Drawing a wobbly line
Of course, we’re not always dealing with high stakes work. And our individual perceived power may not exercise harm to someone else’s safety.
Hold that last thought…
We all have the capability to shut the door on what we can't or don’t want to hear. We do this to ourselves and we do it to others.
And when it comes to these doors and our avoidance or journeys to them, notice: power. Because when it comes to exclusion, safety, and other hot potatoes filled with high emotion and difference: the ground on which we tread is not even. There is inequality hardwired in the work to dismantle inequality. There is closure hardwired in the work to create more open cultures. Awareness and intentionality are precious compasses in our process for change.
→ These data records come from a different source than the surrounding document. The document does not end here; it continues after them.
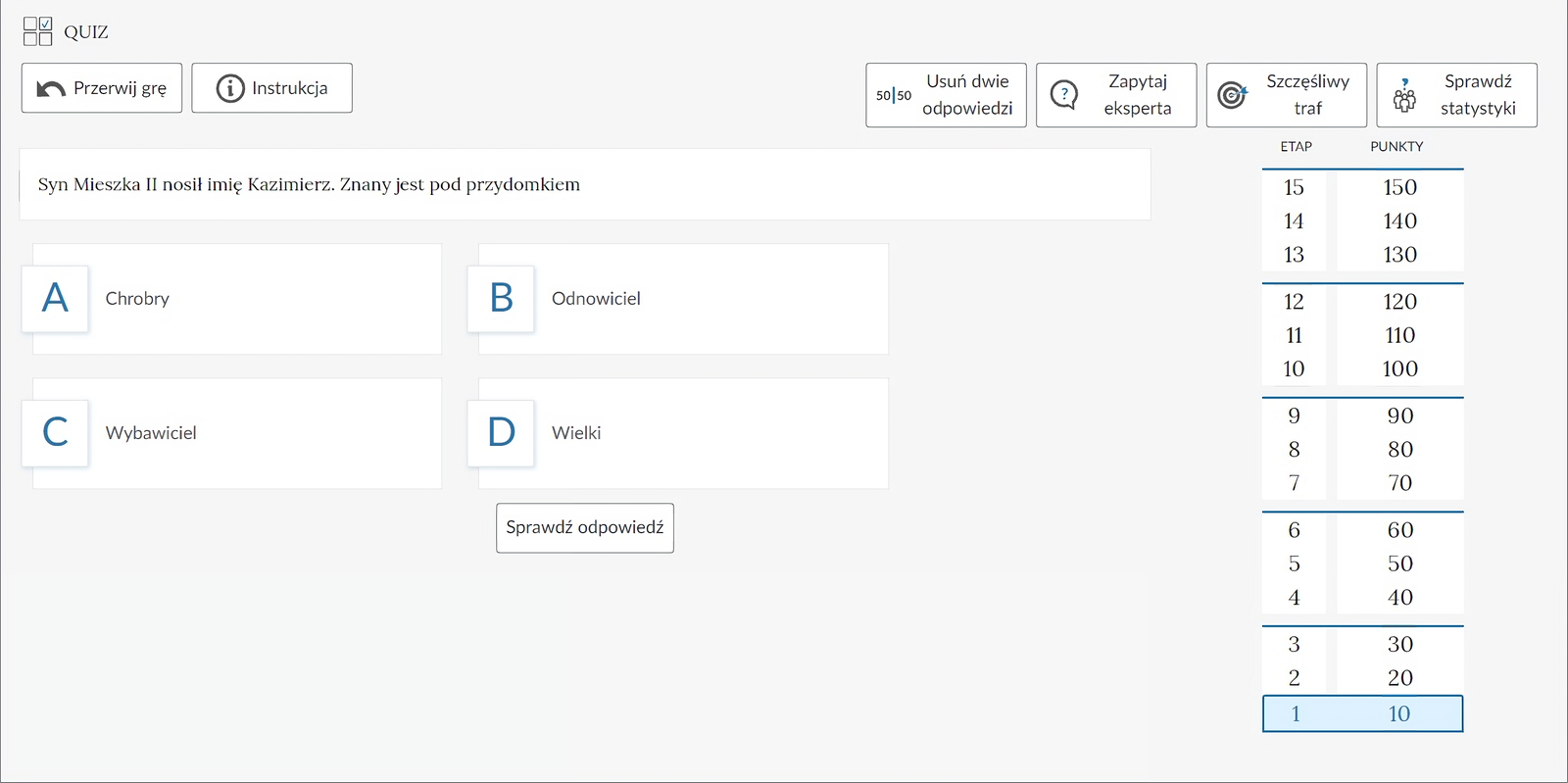Click the question text about Kazimierz
Image resolution: width=1568 pixels, height=783 pixels.
coord(309,184)
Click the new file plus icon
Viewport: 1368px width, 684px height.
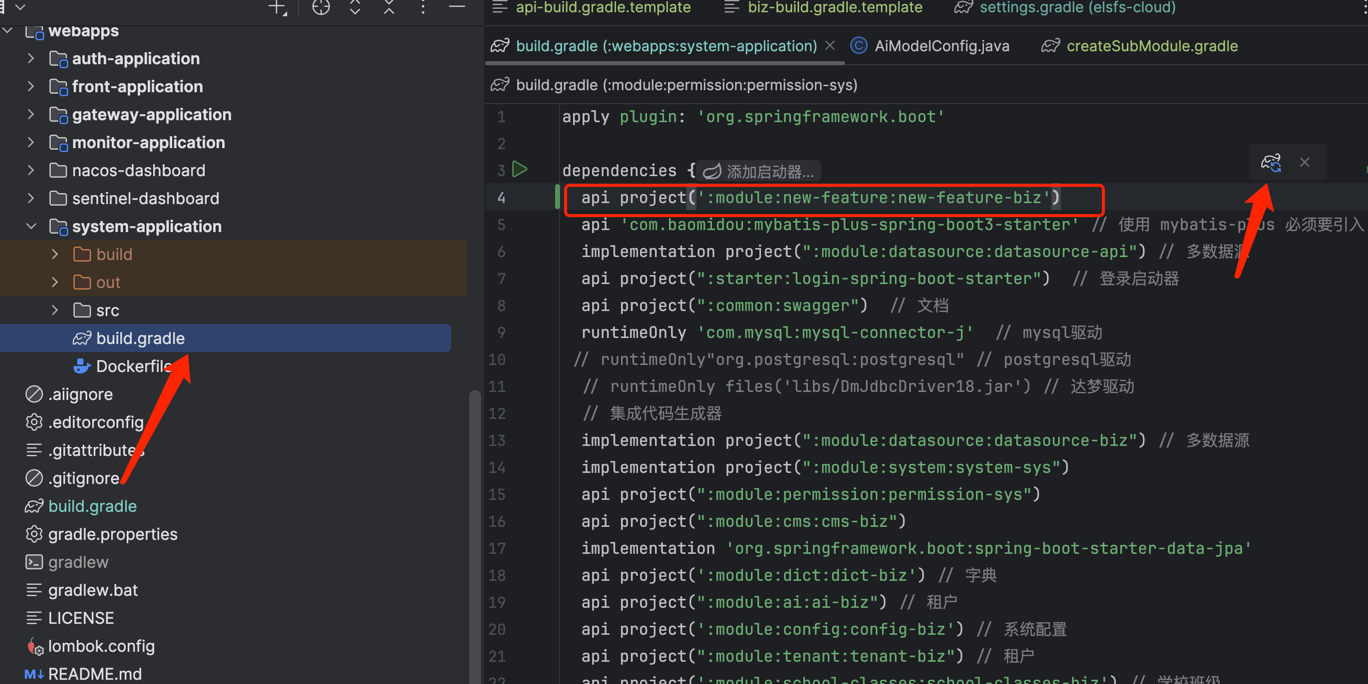coord(277,8)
Door shutting: call it the ‘fight or flight response’ or many other ways in which we make sense of our behaviours and coping mechanisms. But there’s something resourceful in the personal stories we hold that can help us to respond more honestly and listen better.
Our capacity to hear ebbs and flows with our self-awareness and wellbeing. Without some active attention to this, the work in ‘safety to speak’ and ‘truth to power’ will continue to exhaust itself by speaking into a void.
👆Add/edit/scrawl/draw/write/play chess here.
Read, see, listen…
- What's not in the headlines? The art here is breathtakingly beautiful, heartbreaking and haunting:
In the chapter titled, It’s Never Over, Tania says “I expected graphic representations of burning villages, scenes of battlefields or prisons… But no. It turns out the expression of human experience is much less obvious than that. It is subversive”.
2. I felt relief and recognition listening to this:
Podcast: Leading in an Age of Employee Activism (February 2022) - Megan Reitz & John Higgins in conversation with Brené Brown.
There’s a really interesting section on ways of learning, where John apologises for ‘rambling/going on’ (?), but I wanted to hear more of that impassioned blurt.
3. Song: Our Pathetic Age - DJ Shadow ft. Samuel T. Herring.
 Workplace = very much part of the world-wide-web, regardless of mission or differences.
 The term ‘disciplinary power’ is borrowed from my reading of Cole, M., 2020. Oxon: Routledge. Radical Organisation Development. Chapters on A Foucauldian Preamble (pp.16-39) and A Genealogy of the Organisationally Developed Workplace (pp.40-73). Much of this resonated with my own experience of doing OD in-house and the need to reflect more deeply about power. I recommend this book.
 I’ve shamelessly used the wobbly line since I first heard it from OD Practitioner, Shelly Hossain. She used it very gently and powerfully to bring containment and movement for our group’s learning process on a chewy topic. The wobbly line has been a generative metaphor for me. Long live the wobbly line.